Project Squared can integrate with other business and collaboration tools, such Cisco WebEx and Box, according to Cisco. It's also secure, the company said, because of the content encryption capabilities provided through the Cisco Collaboration Cloud. IT teams also can require employees to use their single sign-on credentials to access the app for additional security measures.

Project Squared is one of several additions Cisco has made to its collaboration lineup this year, as the San Jose, Calif.-based networking giant looks to reinvent itself in the collaboration and unified communications arenas.

Cisco's collaboration business declined 10 percent year over year in its first fiscal quarter, and 4 percent the quarter before that.

According to Trollope, his mission is to deliver enterprise-grade collaboration technology to organizations of all sizes, shattering the myth that Cisco collaboration is only for the C-Suite. To do this, he said, Cisco's collaboration offerings must be easier to use, more affordable and available on a broader range of devices.

" By making [collaboration] simple, we can make it pervasive," Trollope said.

"It's not just for the corner office, but for every office," he continued. "It's not just for the executive desktop, but for every desktop."

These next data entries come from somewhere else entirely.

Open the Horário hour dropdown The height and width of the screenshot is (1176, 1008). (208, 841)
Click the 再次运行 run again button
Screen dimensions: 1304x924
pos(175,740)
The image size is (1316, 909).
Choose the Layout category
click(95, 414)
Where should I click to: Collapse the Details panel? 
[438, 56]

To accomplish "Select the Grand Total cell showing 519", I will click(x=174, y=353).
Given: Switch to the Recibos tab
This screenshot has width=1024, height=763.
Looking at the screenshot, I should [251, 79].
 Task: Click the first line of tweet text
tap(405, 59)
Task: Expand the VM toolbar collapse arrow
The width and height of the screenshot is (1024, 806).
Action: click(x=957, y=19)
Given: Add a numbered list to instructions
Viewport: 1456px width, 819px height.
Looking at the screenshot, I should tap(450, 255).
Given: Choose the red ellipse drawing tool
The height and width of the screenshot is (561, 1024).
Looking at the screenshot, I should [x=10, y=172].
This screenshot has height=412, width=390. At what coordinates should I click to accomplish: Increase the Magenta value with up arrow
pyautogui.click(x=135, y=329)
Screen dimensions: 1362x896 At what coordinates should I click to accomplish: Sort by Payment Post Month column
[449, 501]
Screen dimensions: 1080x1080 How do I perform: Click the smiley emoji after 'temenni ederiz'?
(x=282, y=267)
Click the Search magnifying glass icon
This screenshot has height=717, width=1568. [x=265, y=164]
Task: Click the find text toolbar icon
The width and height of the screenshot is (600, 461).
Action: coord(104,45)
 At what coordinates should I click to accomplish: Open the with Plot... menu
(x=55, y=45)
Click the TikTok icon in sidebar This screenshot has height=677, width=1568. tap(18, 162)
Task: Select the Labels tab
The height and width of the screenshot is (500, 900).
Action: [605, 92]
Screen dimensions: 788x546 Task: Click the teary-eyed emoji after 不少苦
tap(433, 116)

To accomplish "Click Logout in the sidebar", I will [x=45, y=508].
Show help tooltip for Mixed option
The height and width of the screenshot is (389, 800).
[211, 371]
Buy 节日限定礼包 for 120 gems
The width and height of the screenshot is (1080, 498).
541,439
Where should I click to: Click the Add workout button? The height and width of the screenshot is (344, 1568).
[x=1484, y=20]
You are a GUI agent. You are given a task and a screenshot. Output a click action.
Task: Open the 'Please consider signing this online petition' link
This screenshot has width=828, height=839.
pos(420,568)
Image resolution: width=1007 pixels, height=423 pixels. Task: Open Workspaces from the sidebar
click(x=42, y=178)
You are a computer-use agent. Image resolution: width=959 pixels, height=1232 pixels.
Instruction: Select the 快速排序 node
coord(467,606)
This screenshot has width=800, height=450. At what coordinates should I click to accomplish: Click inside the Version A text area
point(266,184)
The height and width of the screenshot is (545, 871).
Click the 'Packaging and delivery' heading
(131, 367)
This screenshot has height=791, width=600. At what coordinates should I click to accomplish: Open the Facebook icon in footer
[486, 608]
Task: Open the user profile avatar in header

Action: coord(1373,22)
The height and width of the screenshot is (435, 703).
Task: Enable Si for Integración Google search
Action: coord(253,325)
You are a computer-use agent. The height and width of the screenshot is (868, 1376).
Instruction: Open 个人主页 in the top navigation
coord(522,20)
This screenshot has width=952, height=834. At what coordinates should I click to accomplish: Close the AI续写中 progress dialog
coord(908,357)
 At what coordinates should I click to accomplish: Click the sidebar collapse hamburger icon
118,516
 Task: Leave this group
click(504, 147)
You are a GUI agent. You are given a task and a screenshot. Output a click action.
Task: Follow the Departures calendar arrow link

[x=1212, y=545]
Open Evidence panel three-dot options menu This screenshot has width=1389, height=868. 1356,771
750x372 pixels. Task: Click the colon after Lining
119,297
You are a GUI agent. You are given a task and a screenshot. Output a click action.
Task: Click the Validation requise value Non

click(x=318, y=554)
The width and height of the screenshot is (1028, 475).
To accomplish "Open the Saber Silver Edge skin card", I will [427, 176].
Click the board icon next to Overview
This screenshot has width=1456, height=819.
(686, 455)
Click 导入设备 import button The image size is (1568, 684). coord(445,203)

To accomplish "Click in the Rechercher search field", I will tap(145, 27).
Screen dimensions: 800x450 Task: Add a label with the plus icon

Trollope, who joined Cisco in 2012 from Symantec, has been hailed by both partners and Cisco CEO John Chambers as the driving force behind the company's revitalized collaboration line.

"Rowan's got this whole 'let's-shake-things-up' attitude," said Matt Bynum, Cisco Practice Lead at Softchoice, an Irvine, Calif.-based Cisco partner. "He is about taking old business units and old mentalities and changing them. What Web 2.0 was to the Web, this is Collaboration 2.0 for Cisco."

Trollope and his team, it seems, have been busy. At the Cisco Live 2014 event in May, Cisco unveiled two new desktop endpoints -- the DX70 and DX80 -- along with a new cloud-based meeting room service called Cisco Collaboration Meeting Rooms.

In October, Cisco rolled out a new version of WebEx, touting a redesigned user interface, HD video and the ability to interoperate with a broader range of third-party conferencing systems.

In Los Angeles Monday, Cisco also took the wraps off the TelePresence IX5000, a new endpoint that supports three-screen videoconferencing and requires half the bandwidth and power of its predecessors, Cisco said.

Cisco's next-generation collaboration solutions also come as the company faces new competition from a growing group of cloud-based UC startups, such as Blue Jean Networks, Vidyo and TelyLabs.